Introduction to BigQuery for data analysts and data scientists

How to use BigQuery in data management, data exploration, and visualization

Carmen Adriana Martínez Barbosa, PhD.
plotwise
9 min readOct 21, 2021

--

Photo by Jan Antonin Kolar on Unsplash

BigQuery is one of the current cloud data warehouses in the market. This tool is unique in how low-maintenace it is. Additionally, the architecture of BigQuery — which is known as server-less infrastructure — allows users to focus more on the analysis of their data.

The data stored in BigQuery can be accessed through SQL queries which can be written either in the cloud console or via client libraries. There are client libraries for: C#, Go, Java, Node.js, PHP, Python, and Ruby. The ease of use BigQuery together with its excellent documentation makes it a great tool for data analysts and data scientists. Currently, more than 3000 companies use BigQuery, including The New York Times, HSBC bank, Spotify among others.

Here at Plotwise, we use BigQuery to store the large amounts of daily data generated by our planning engine. We take advantage of the integrated built-in features like data studio (to create compelling dashboards) and BigQuery Geo Viz (to do geospatial visualizations). This post aims to give you an introduction to BigQuery. We will explore each of the aforementioned features by showing a real business case that involves a sample of Open Street Map (OSM) data.

Before diving into BigQuery and its functionalities, let’s briefly talk about the Google Cloud Platform (GCP).
##############################
Aim A: Which programming languages does the BigQuery introduction name as having client libraries?
Aim B: Can you pick up the BigQuery introduction after its last sentence and keep writing it?
The entries under Recorded data aren't needed for anything here.

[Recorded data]
##############################
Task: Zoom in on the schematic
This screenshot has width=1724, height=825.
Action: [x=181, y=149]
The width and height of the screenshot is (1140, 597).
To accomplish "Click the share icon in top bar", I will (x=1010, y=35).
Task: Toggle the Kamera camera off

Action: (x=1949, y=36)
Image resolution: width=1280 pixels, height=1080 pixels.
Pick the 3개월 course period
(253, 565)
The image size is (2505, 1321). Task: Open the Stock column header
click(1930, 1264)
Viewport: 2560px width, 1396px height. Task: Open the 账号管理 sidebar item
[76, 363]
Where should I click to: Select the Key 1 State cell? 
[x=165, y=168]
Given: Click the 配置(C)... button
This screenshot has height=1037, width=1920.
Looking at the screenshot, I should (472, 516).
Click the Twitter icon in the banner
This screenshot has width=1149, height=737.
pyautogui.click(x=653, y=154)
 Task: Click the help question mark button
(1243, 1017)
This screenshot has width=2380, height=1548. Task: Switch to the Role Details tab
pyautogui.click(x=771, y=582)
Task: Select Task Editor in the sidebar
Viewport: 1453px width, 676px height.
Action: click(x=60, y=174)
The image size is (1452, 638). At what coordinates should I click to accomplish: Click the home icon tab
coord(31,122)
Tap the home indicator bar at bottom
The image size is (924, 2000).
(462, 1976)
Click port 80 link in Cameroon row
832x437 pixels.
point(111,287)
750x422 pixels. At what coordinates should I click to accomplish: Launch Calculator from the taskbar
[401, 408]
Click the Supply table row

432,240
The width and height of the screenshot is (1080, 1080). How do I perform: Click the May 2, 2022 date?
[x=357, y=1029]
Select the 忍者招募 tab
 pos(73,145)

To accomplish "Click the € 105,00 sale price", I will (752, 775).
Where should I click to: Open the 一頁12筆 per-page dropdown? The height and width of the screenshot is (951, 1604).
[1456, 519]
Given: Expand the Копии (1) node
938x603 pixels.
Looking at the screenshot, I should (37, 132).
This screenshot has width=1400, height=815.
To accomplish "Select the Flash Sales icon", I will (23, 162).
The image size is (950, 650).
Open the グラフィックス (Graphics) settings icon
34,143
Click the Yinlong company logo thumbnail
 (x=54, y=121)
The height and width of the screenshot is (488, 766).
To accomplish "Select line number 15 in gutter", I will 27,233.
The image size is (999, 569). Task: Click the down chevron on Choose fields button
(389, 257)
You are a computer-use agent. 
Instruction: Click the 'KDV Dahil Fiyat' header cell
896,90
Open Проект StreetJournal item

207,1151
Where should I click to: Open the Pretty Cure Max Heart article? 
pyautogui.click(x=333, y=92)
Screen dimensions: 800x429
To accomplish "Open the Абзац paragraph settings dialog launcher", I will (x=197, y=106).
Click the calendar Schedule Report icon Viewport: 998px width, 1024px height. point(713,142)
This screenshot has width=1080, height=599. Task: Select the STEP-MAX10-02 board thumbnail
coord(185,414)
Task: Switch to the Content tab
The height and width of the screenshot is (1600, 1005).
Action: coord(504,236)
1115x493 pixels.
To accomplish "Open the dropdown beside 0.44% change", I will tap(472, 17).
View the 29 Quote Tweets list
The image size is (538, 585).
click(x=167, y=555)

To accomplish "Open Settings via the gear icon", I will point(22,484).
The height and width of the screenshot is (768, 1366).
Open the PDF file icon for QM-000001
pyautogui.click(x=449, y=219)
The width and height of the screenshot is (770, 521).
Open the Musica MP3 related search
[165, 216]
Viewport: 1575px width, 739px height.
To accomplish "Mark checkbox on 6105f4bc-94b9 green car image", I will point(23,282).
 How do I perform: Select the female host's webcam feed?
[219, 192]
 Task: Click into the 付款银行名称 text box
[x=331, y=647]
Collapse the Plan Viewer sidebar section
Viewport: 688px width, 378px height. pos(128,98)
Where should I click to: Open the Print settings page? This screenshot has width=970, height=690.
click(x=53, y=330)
##############################
Right answer A: C#, Go, Java, Node.js, PHP, Python, Ruby

Right answer B:
GCP is a set of physical computers that are located in different Google’s data centers around the globe. These computers or resources can be accessed through services. GCP services are features that combined, give you the infrastructure needed to create any application. Examples of GCP services are Cloud Storage, Compute Engine, and the subject of this post: BigQuery.

To start using GCP and all its services, you need to create or select an existing Google Cloud project. Think of a Google Cloud project as an entity where you can manage the settings, permissions, and all the GCP services used to build your application. This means that you can work with many GCP services within a project. You can find detailed information on how to create a project at this link.

Resource hierarchy in GCP. Credit: https://cloud.google.com/resource-manager/docs/cloud-platform-resource-hierarchy

Enough decription of GCP. Let’s start exploring BigQuery!

Working with BigQuery’s cloud console

Once you have created a Google Cloud project, you can start using BigQuery’s cloud console by selecting BigQuery in the navigation menu of the GCP console. You will see the following image:

BigQuery’s cloud console. Image made by the author

BigQuery’s cloud console has four main sections: The navigation menu, the explorer panel, the details panel, and the SQL workspace.

· Navigation menu: This panel contains a list of BigQuery functionalities such as transferring data and managing scheduled queries.

· Explorer panel: It contains a list of your current projects and other pinned projects. In BigQuery a project can contain several datasets which in turn, contain several schemas (i.e. tables) and/or views. We’ll see this structure later.

· Details panel: When you select a dataset, table, or view in the explorer panel, the console opens a tab in the details panel which shows information about the specific object. In the details panel, you can create new tables or modify existing schemas.

· SQL workspace: You can make this tab visible by selecting SQL workspace in the navigation menu. Here you can run queries to obtain data that can be directly analyzed and visualized via Sheets or with Data Studio.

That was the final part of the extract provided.